And Interstellar looks cool. There are lots of great things about its visuals. There are many very beautiful images of outer space, and there are other planets, worlds not yet explored that have all sorts of characteristics (we get to see at least two of these planets), and there are these sleek robots that mobilize and maneuver in ways I wasn't really expecting.
The action sequences are mostly pretty great, as well. My favorite of these is a moment late in act two when they have to make their spacecraft spin in order to attach themselves to a larger spacecraft. The tension I felt in the theatre as they started to spin was incredible. Very, very cool. I was also really into Hans Zimmer's action-movie score. He's using a lot of pipe organ, which is totally weird and works beautifully and ratchets up the action admirably. I was into it.
But Interstellar doesn't want to be an action movie (like, say, Gravity). It wants, instead, to be a kind of serious, thinking-person's movie. Interstellar is filled with philosophical mumbo jumbo about trying to keep the species alive and how the last faces we see before we die are our children's faces because we are trying to project ourselves into the future. (And if a person doesn't have children?) There are seemingly about a dozen of these kinds of speeches about humanity, about the future, about homo sapiens as a species. When McConaughey and company wake up an astronaut who's been sleeping for a long, long time he weeps. He never thought he'd see another human face again. Interstellar is invested in identity, in being able to see one's own self in the mirror of another person from the same species. That is, it isn't invested in specific people, really, just in people as a kind of large collective of human identity. The most egregious of these ponderous speeches is a tearful monologue performed by Oscar-winner Anne Hathaway about how love is the only thing that science can't really explain, and that maybe love is a kind of pure knowledge that we can trust to have material consequences that benefit us. At least I think that's what she said. I am quite sure I tuned out midway through the speech. I definitely know I leaned over to my friend and said You've gotta be kidding me.

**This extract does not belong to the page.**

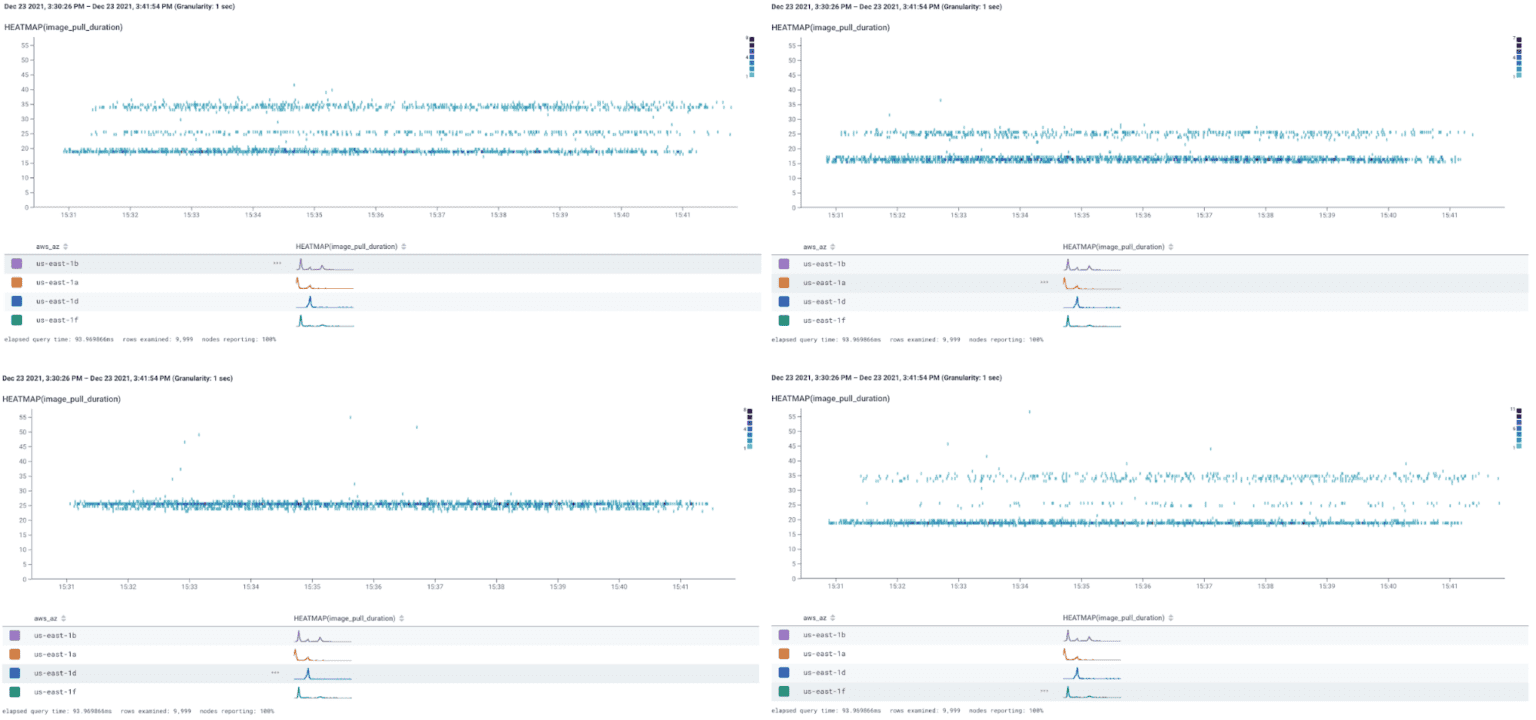Click us-east-1d sparkline in top-right table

Interstellar is a time-travel picture, and it is a confusing one at that. Like Inception and Memento and The Dark Knight Rises, Interstellar functions like a puzzle, one that I was hard pressed to solve the more I thought about it. One finds oneself thinking: wait, but how did he get into this vortex? How does he materially transform the movement of a wristwatch from outer space? Who opened this wormhole, then, if... huh? It's a head-scratcher. And this is what Nolan really loves to do. When my friend Justin referred to Inception as soulless, I take him to have meant that Nolan is more interested in puzzling through things, in creating narrative machines that finally work (or at least fool an audience into looking like they work). Nolan's movies are technological marvels – the 3D wormhole and the Gargantua-thing in Interstellar are absolutely gorgeous. In this way, it seems to me that Nolan's movies not only utilize technology in extraordinary ways, they are about technology.
The films themselves function like machines, tying things together in cool ways, solving narrative problems with Rube Goldberg-esque skill. The films bend and twist, and he takes us down crazy paths that don't seem possible, but he asks us to go with him and we do, and we come out the other side. But the machine is the thing here. These are films about the machinery of storytelling, about the technology of movie-making, sure (just imagine that famous shot with all of the water in Inception), but about the technology of storytelling. And in this way, although he consistently hires excellent actors who beautifully attempt to give life to his creations, Nolan's movies never seem to me to be about actual humans. His characters are as machinic, as robotic and soulless, as the plots they inhabit.